Performs logarithmic operation on the input.

[Input]

One input

[Parameter]

  • base: (optional) float, default to –1.0
  • scale: (optional) float, default to 1.0
  • shift: (optional) float, default to 0.0

[Constraint]

None

[Quantitative tool support]

No

17

LRN

Normalizes the input in a local region.

[Input]

One non-constant input

[Parameter]

  • local_size: (optional) uint32, default to 5
  • alpha: (optional) float, default to 1
  • beta: (optional) float, default to 0.75
  • norm_region: (optional) enum, default to ACROSS_CHANNELS (ACROSS_CHANNELS = 0, WITHIN_CHANNEL = 1)
  • lrnk: (optional) float, default to 1
  • engine: (optional) enum, default to 0, CAFFE = 1, CUDNN = 2

[Constraint]

  • local_size is an odd number greater than 0.
  • Inter-channel: If local_size is within [1, 15]: lrnK > 0.00001 and beta > 0.01; Otherwise, lrnK and beta are any values. lrnK and alpha are not 0 at the same time. When the C dimension is greater than 1,776, local_size < 1728.
  • Intra-channel: lrnK = 1, local_size is within [1, 15], beta > 0.01.

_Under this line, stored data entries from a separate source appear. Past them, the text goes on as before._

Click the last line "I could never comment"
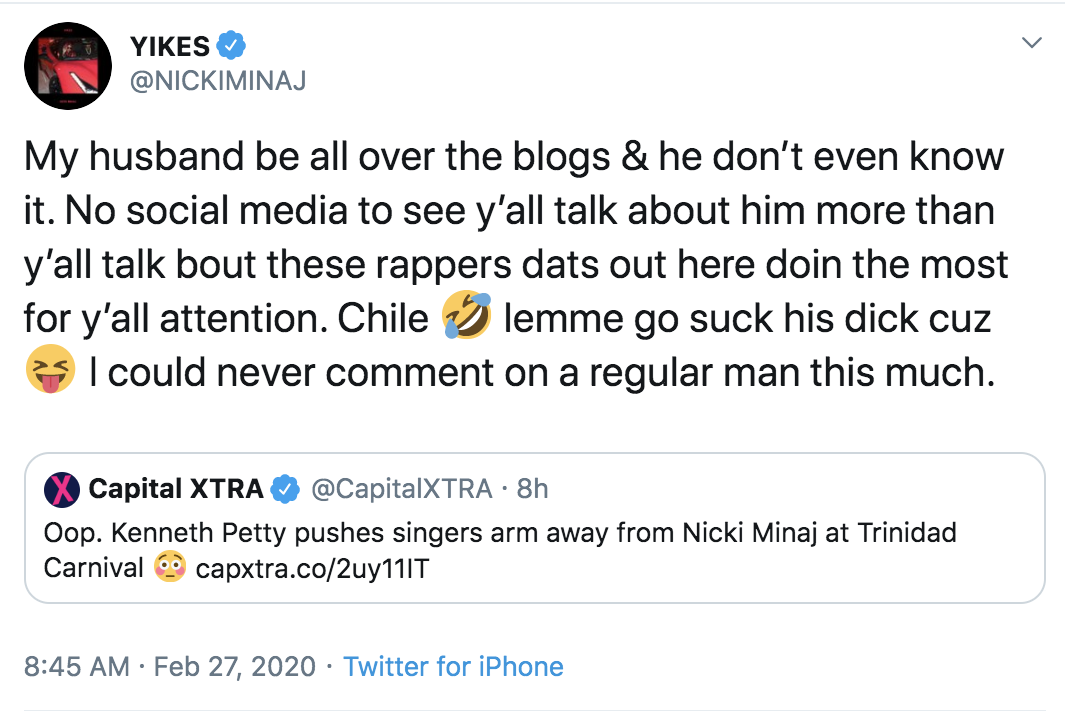The image size is (1065, 711). coord(540,373)
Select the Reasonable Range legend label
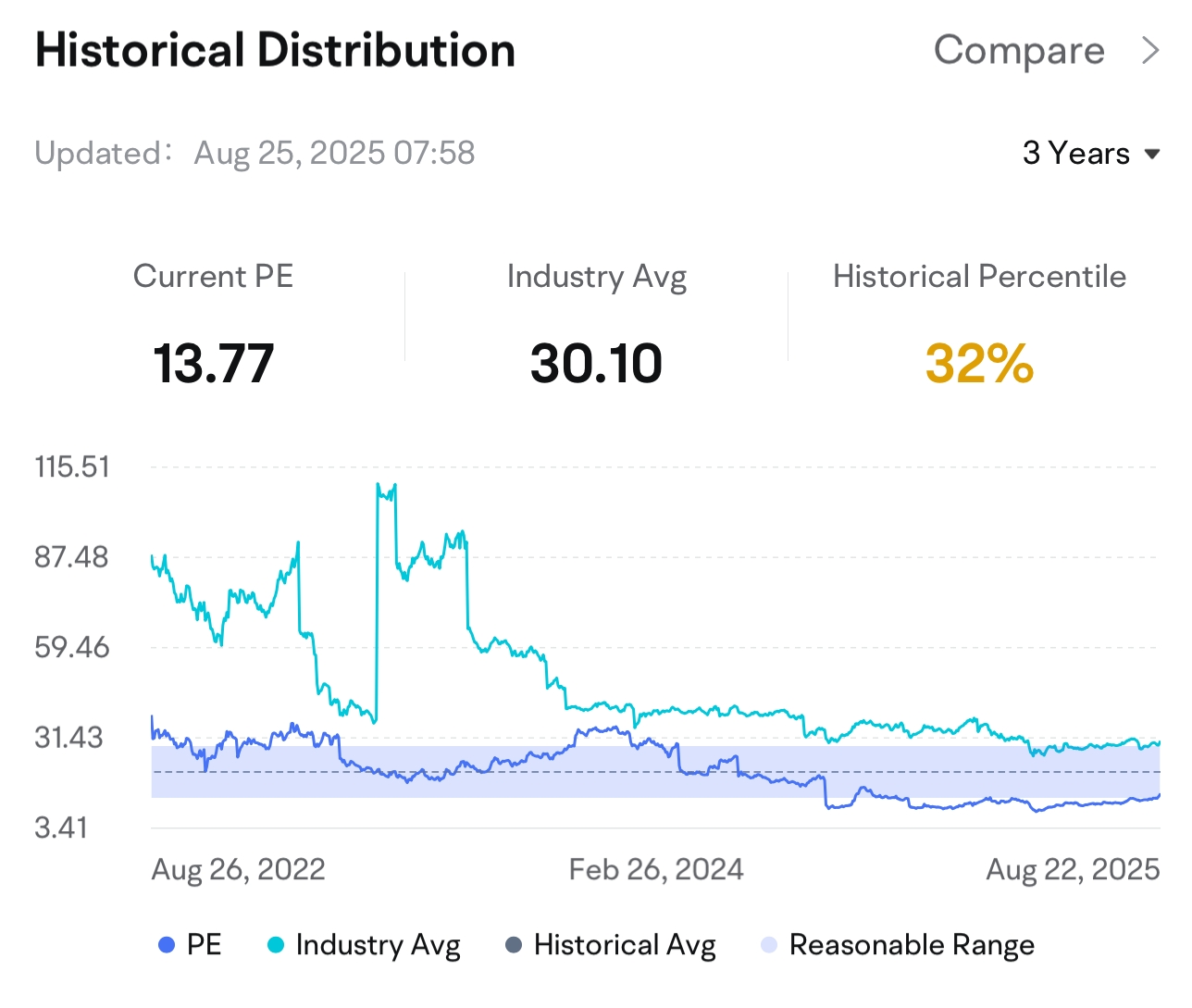1192x1008 pixels. coord(912,945)
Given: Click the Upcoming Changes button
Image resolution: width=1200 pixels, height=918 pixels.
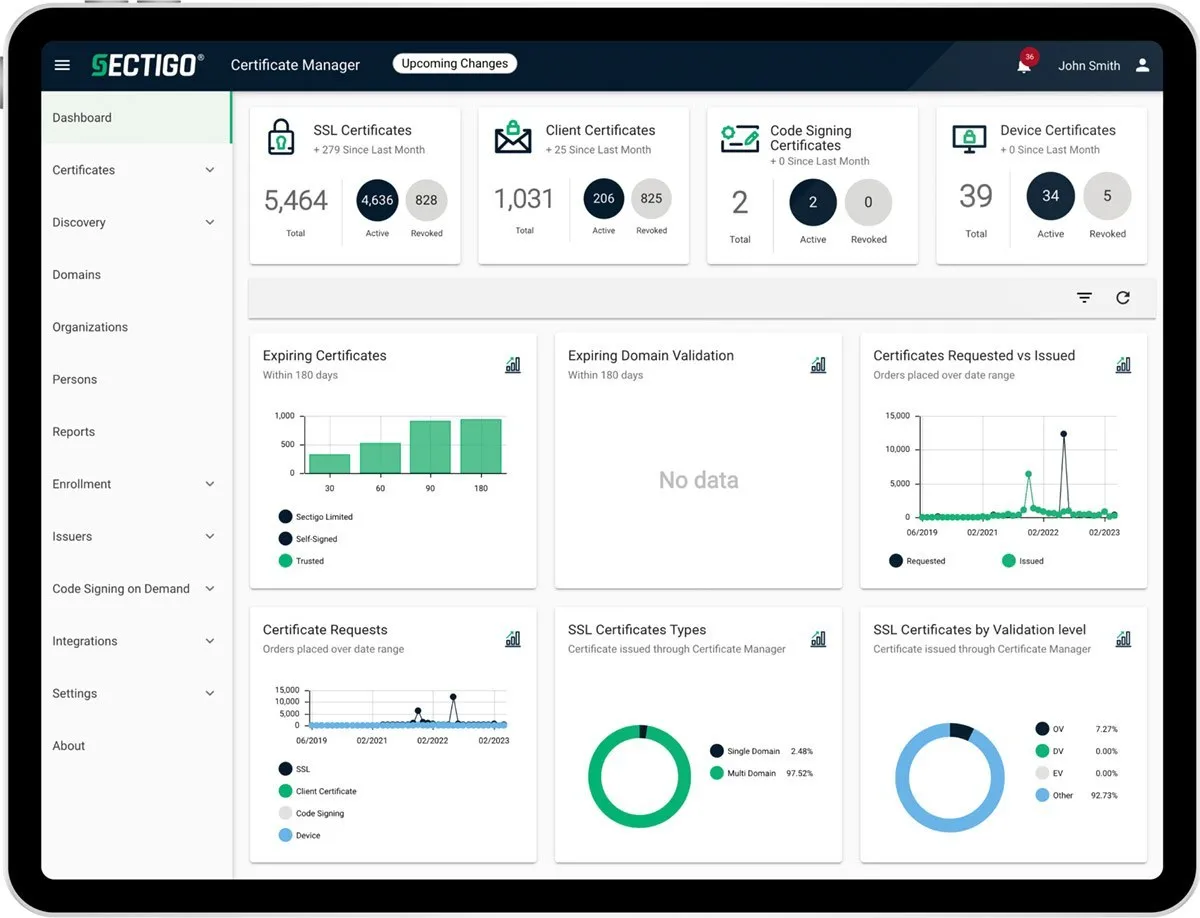Looking at the screenshot, I should (x=455, y=64).
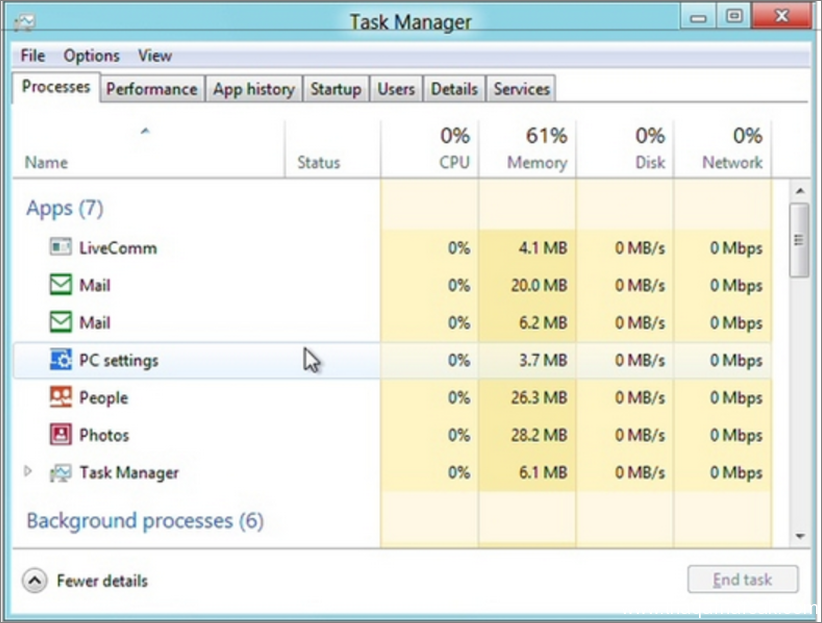
Task: Open the Options menu
Action: pyautogui.click(x=91, y=56)
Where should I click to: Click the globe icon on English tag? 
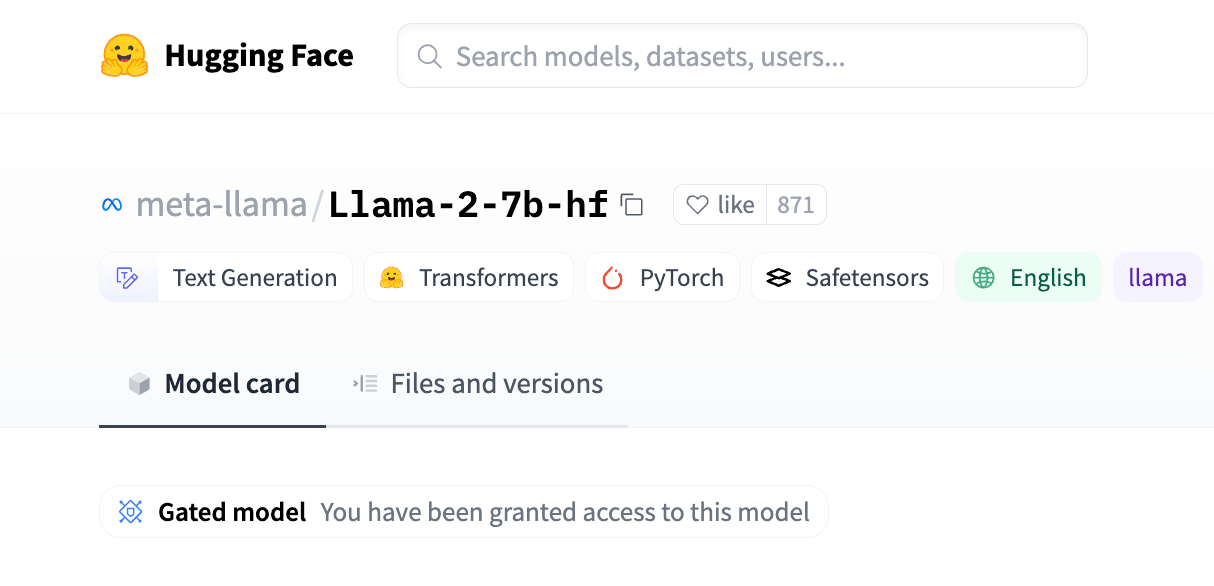point(984,278)
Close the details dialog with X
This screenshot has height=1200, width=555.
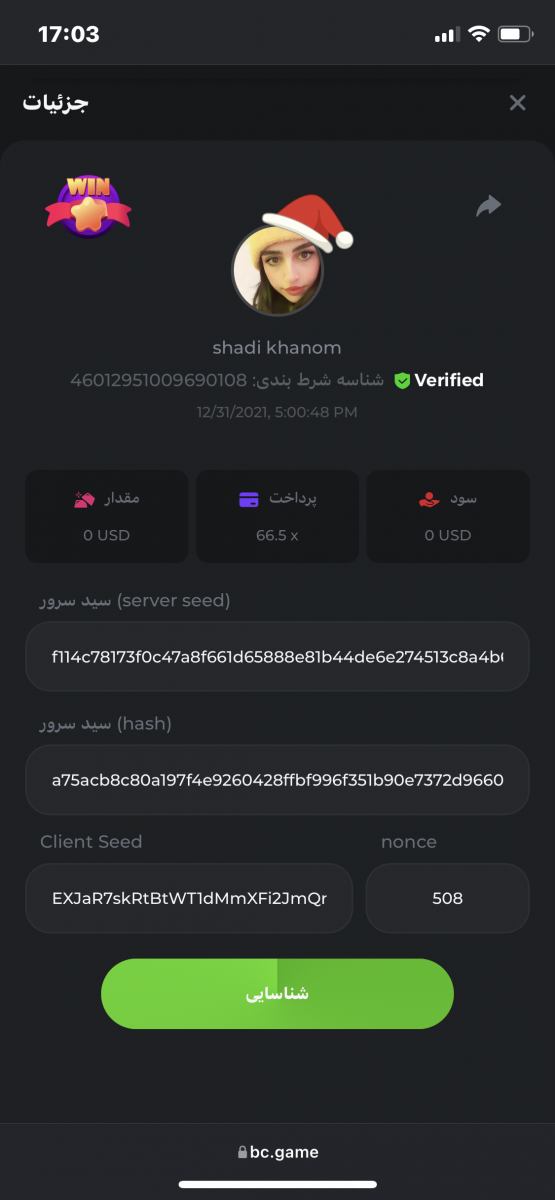click(517, 103)
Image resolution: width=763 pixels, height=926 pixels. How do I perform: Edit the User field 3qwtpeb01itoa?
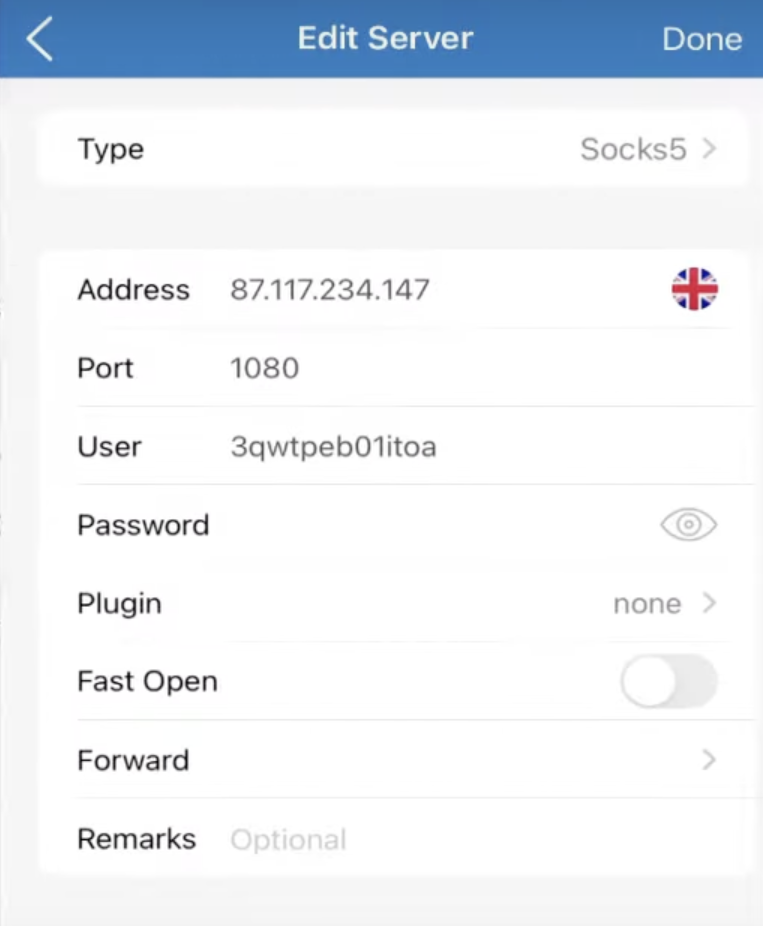pyautogui.click(x=333, y=447)
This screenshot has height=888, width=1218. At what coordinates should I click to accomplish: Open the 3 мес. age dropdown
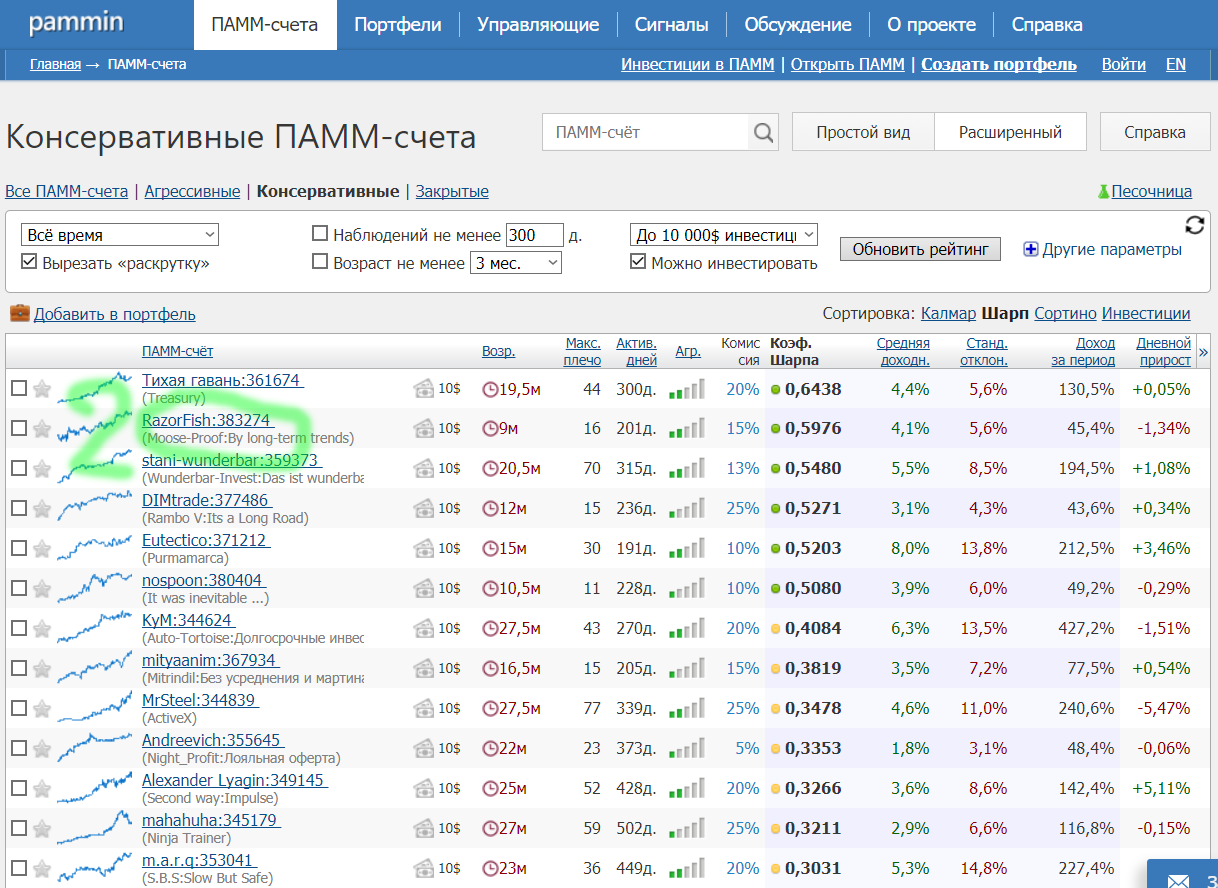pyautogui.click(x=516, y=263)
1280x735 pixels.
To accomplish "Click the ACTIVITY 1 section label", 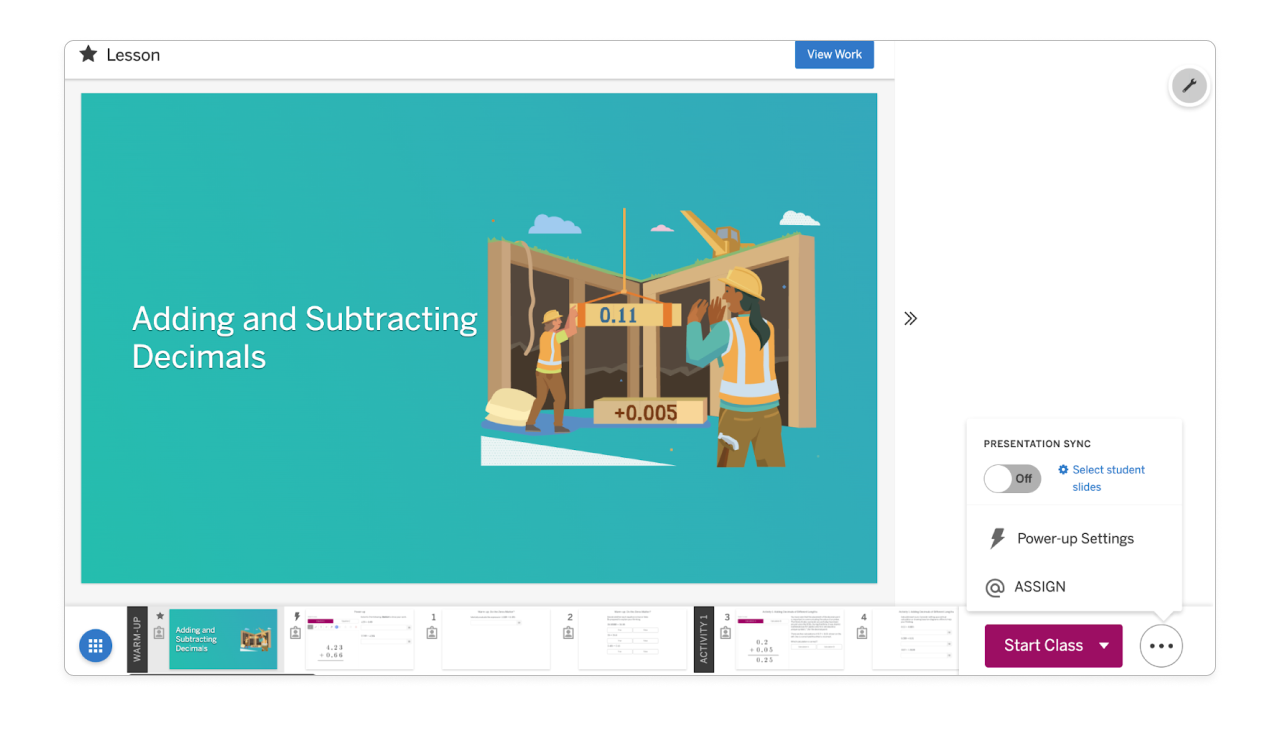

[Quantitative tool support]

Yes

18

LSTM

Long and short term memory network (LSTM)

[Input]

Two or three inputs

  • X: time sequence data (T x B x Xt), which is in the NCHW 4D format,
  • where, N corresponds to the time sequence length T, C corresponds to the batch size B, H corresponds to the input data Xt at time point t, and W is fixed at 1.
  • Cont: sequence continuity flag (T x B)
  • Xs: (optional) static data (B x Xt)

[Parameter]

  • num_output: (optional) uint32, default to 0
  • weight_filler: (optional) FillerParameter
  • bias_filler: (optional) FillerParameter
  • debug_info: (optional) bool, default to false
  • expose_hidden: (optional) bool, default to false

[Constraint]

Restrictions involving intermediate variables:

a = (ALIGN(xt, 16) + ALIGN(output, 16)) x 16 x 2 x 2

b = (ALIGN(xt, 16) + ALIGN(output, 16)) x 16 x 4 x 2 x 2

c = use_projection ? ALIGN(ht, 16) x ALIGN(output, 16) x 2):0

d = 16 x ALIGN(ht, 16) x 2

e = batchNum x 4

The constraints are as follows:

a + b + c ≤ 1024 x 1024

d ≤ 256 x 1024/8

e ≤ 256 x 1024/32

[Quantitative tool support]

No

19

Normalize

Normalization layer

[Input]

One input

[Parameter]

  • across_spatial: (optional) bool, default to true
  • scale_filler: (optional) default to 1.0
  • channel_shared: (optional) bool, default to true
  • eps: (optional) float, default to 1e-10

[Constraint]

  • 1e – 7 < eps ≤ 0.1 + (1e – 6)
  • across_spatial can only be true for Caffe, indicating normalization by channel.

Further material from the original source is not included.